A Porto, in occasione del social summit dell’Unione europea, il primo ministro Draghi ha insistito sull’importanza di lottare contro la disuguaglianza e ha proposto di rendere Sure – una misura temporanea di sostegno al reddito Ue volta alla mitigazione dei rischi di disoccupazione in contesti di emergenza – un intervento permanente. Sure ha indubbiamente rappresentato un passo in avanti nel contenimento degli effetti pandemici sulla disoccupazione; tuttavia, non può costituire l’unica leva per contrastare in modo serio ed efficace la disuguaglianza economica.

Draghi non è il solo a lanciare un grido d’allarme: da più parti, e da tempo, si è denunciata una situazione insostenibile, aggravata dall’ampiezza e dalla durata della crisi sanitaria. Tuttavia, alla crescente convergenza sulla diagnosi di un eccesso di disuguaglianza, non ha ancora fatto seguito una prognosi condivisa e di facile realizzazione. Data la gravità della situazione, la proposta di Draghi rischia di rappresentare solo un palliativo coordinato dalle istituzioni europee. È necessario spingersi oltre. E non solo a livello europeo.

Perché mai non si affronta la questione a livello nazionale? Nel corso degli ultimi anni i divari di ricchezza nel nostro Paese si sono accentuati: il rapporto 2020 del CENSIS ricorda come in Italia vivano 1.496.000 individui, pari al 3 per cento degli italiani adulti, che possiedono il 34 per cento della ricchezza italiana. Perché non aggredire il problema in modo radicale, cominciando a redistribuire la ricchezza a livello nazionale?

Un’imposta nazionale straordinaria sulla ricchezza delle italiane e degli italiani (INSRI) potrebbe costituire una prima boccata di ossigeno, una finestra aperta su una nuova Italia meno diseguale, una speranza per chi è stato messo in grave difficoltà dalla pandemia.

Le ipotesi di imposte sul patrimonio che circolano sono diverse e non è questa la sede appropriata per analizzarle in dettaglio; tuttavia, a puro titolo esemplificativo, considerando un’imposta straordinaria pari al 5 per cento del patrimonio – rivolta esclusivamente al 3 per cento più ricco della popolazione – si garantirebbe un gettito di oltre 70 miliardi di euro utilizzabili per rafforzare il reddito di cittadinanza (opportunamente ripensato), il reddito di emergenza e sostenere lavoratrici e lavoratori a basso reddito. Interventi che consentirebbero di contrastare in modo serio ed efficace la disuguaglianza economica.

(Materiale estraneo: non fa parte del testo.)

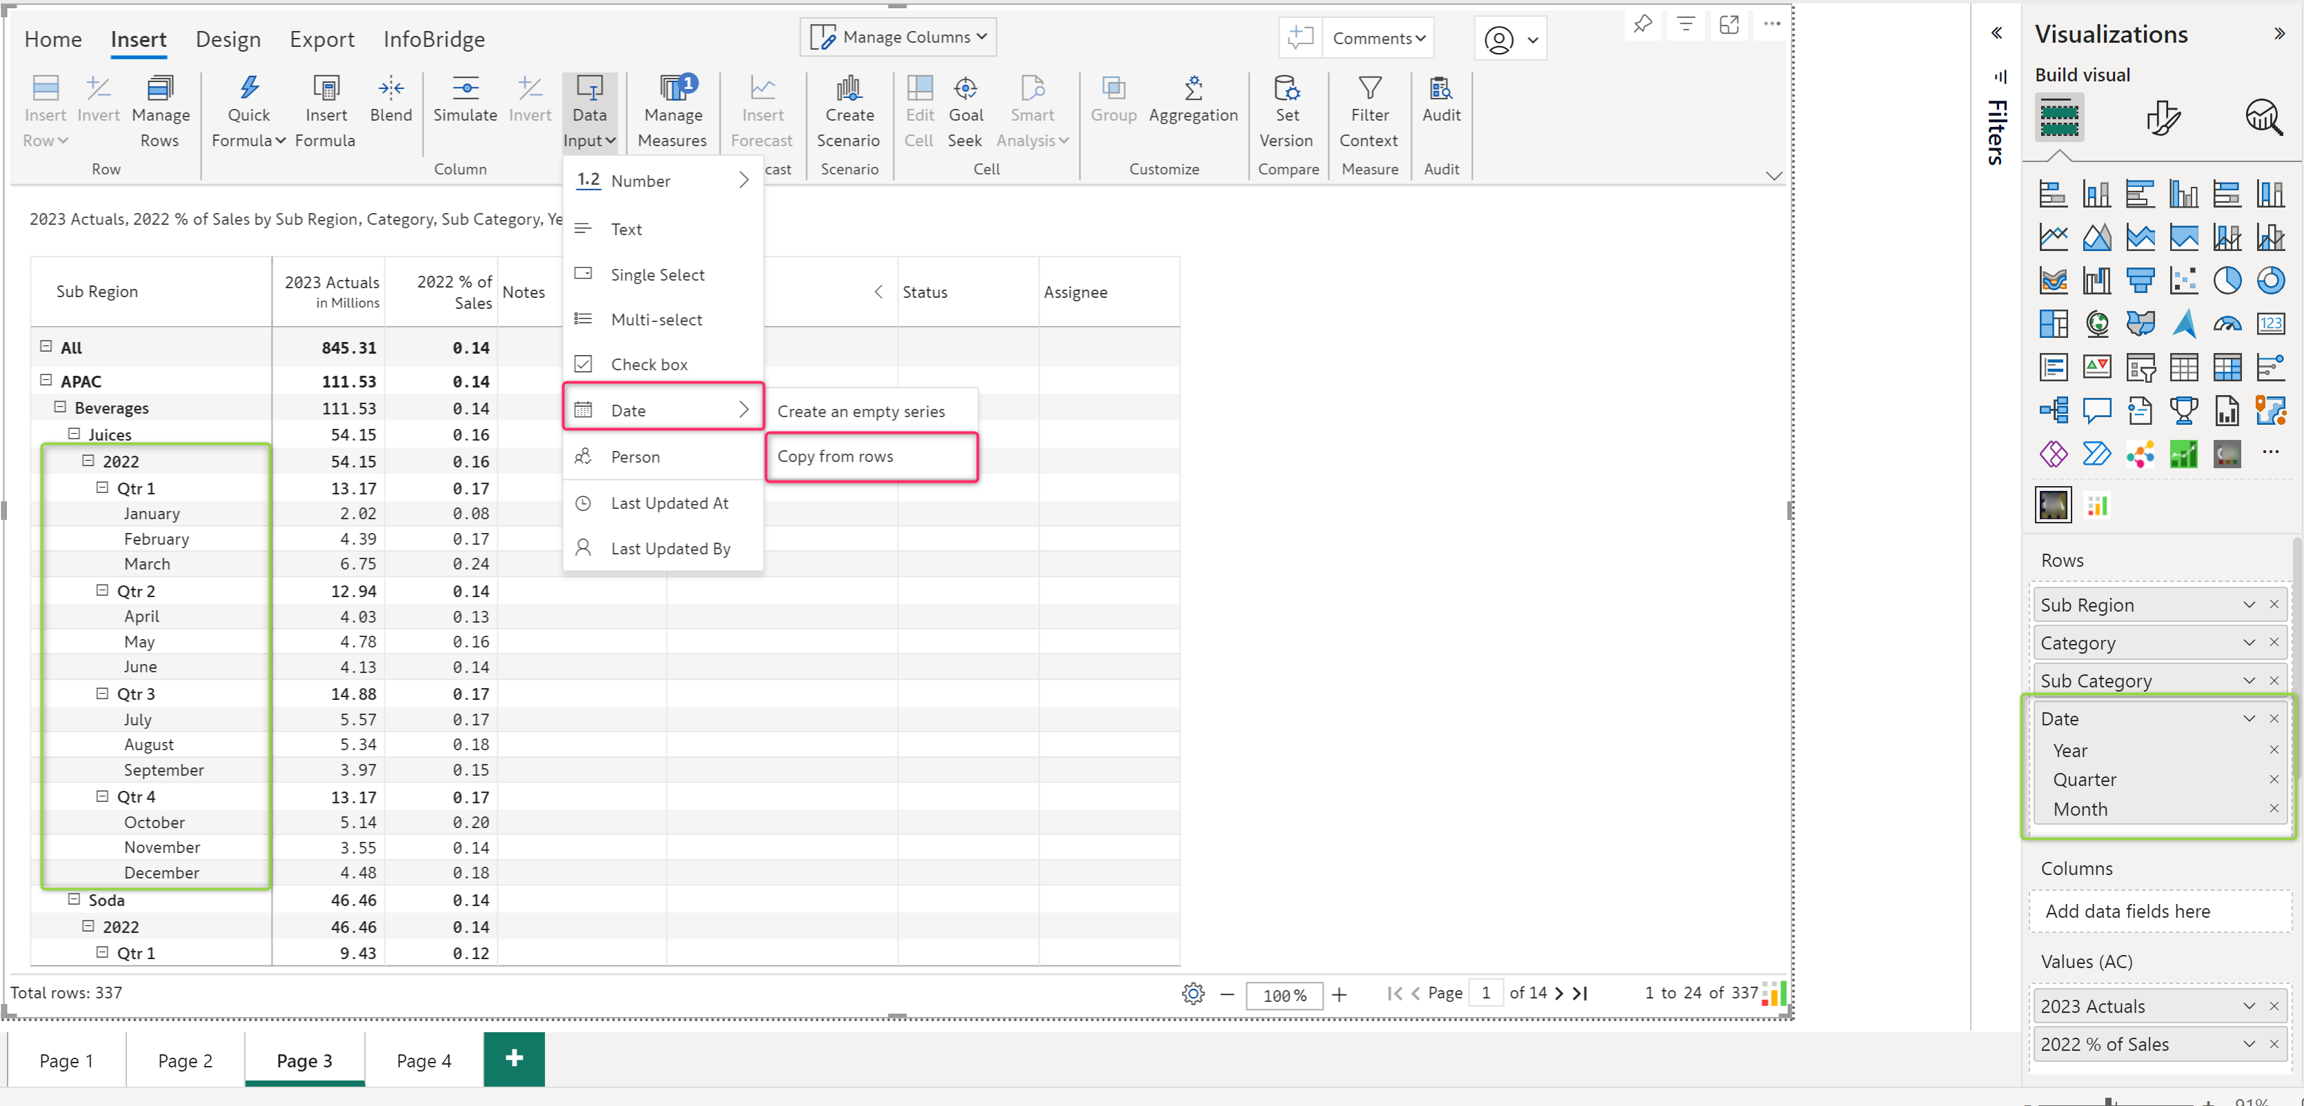Click the Filter Context funnel icon
Viewport: 2304px width, 1106px height.
[x=1369, y=89]
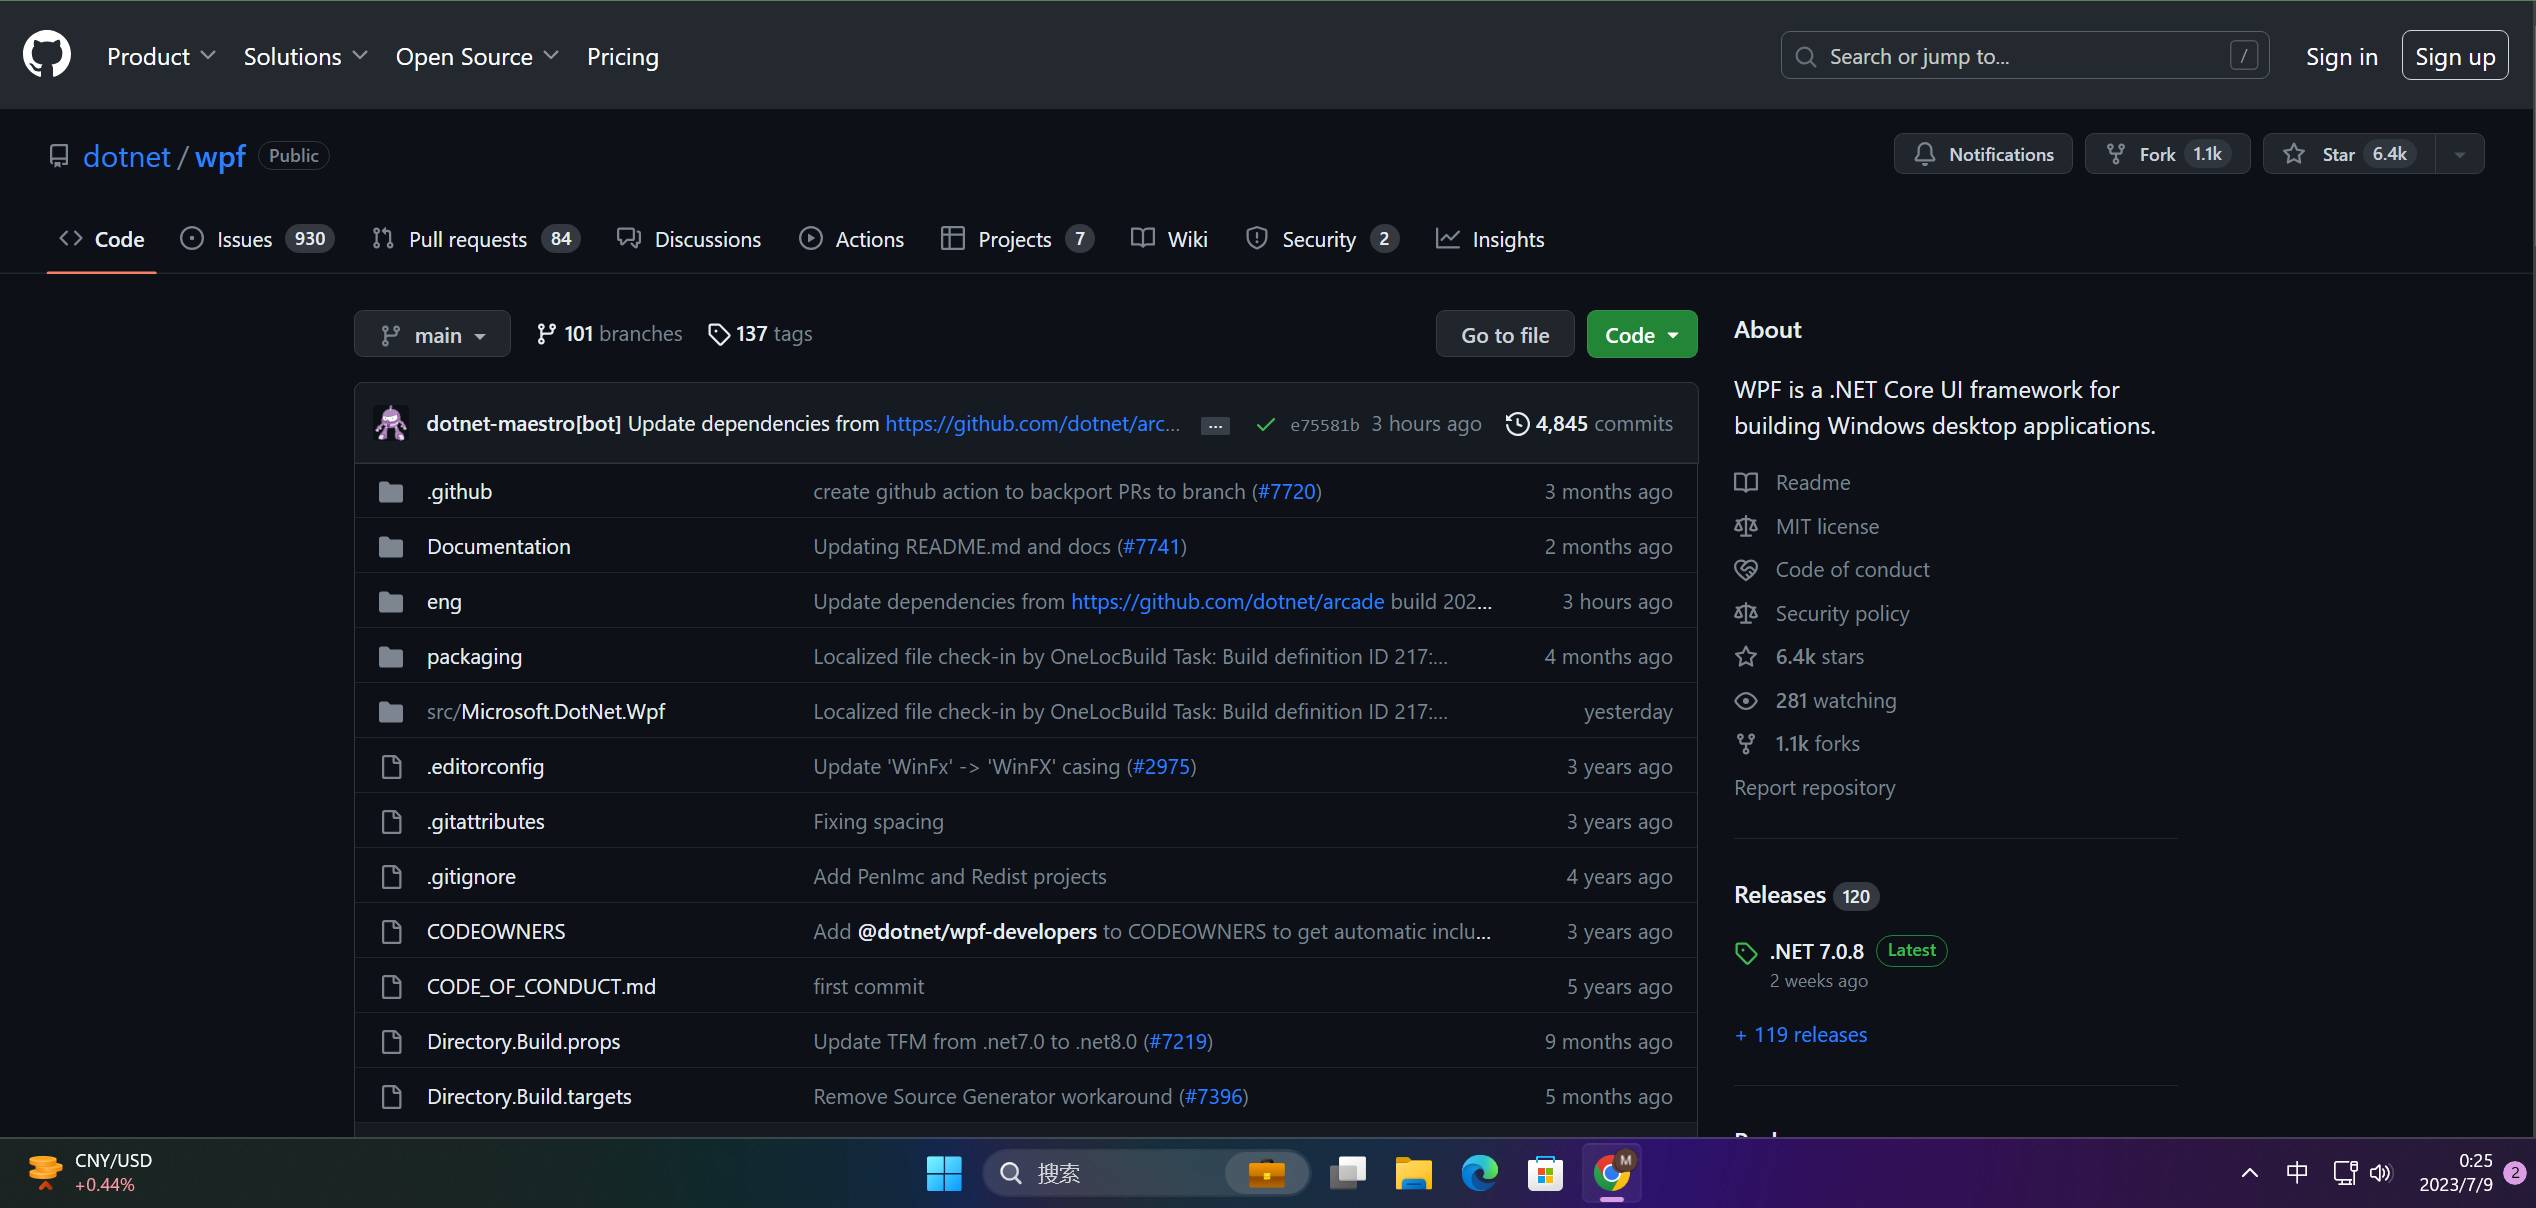Click the .NET 7.0.8 release tag
Screen dimensions: 2536x1208
(1816, 951)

La pandemia ha ampliato il divario tra ricchi e poveri, colpendo di più chi ha meno. E ciò non può essere tollerato da parte di un governo il cui primo ministro sottolinea l’importanza della lotta alla disuguaglianza. Tale intervento, peraltro, avrebbe un effetto benefico sul rilancio dell’economia, data la nota maggiore propensione all’acquisto delle persone meno abbienti. Si tratterebbe, quindi, di un provvedimento che porterebbe vantaggi a tutta la popolazione e richiederebbe una sorta di contributo di solidarietà al 3 per cento arricchitosi nel corso dell’ultimo anno. Una misura ispirata da un sano principio di giustizia sociale (secondo alcuni) oppure da mero buon senso (come direbbero altri). Un gioco a somma positiva, che avrebbe tra l’altro il vantaggio di mostrare ai partner europei che l’Italia è perfettamente in grado di fare ‘la propria parte’ e che il piano nazionale di ripresa e di resilienza costituisce solo un tassello di un mosaico di interventi più articolato e robusto. Un modo per dire ad alta voce che l’Italia volta pagina e dichiara (sul serio) guerra alla disuguaglianza.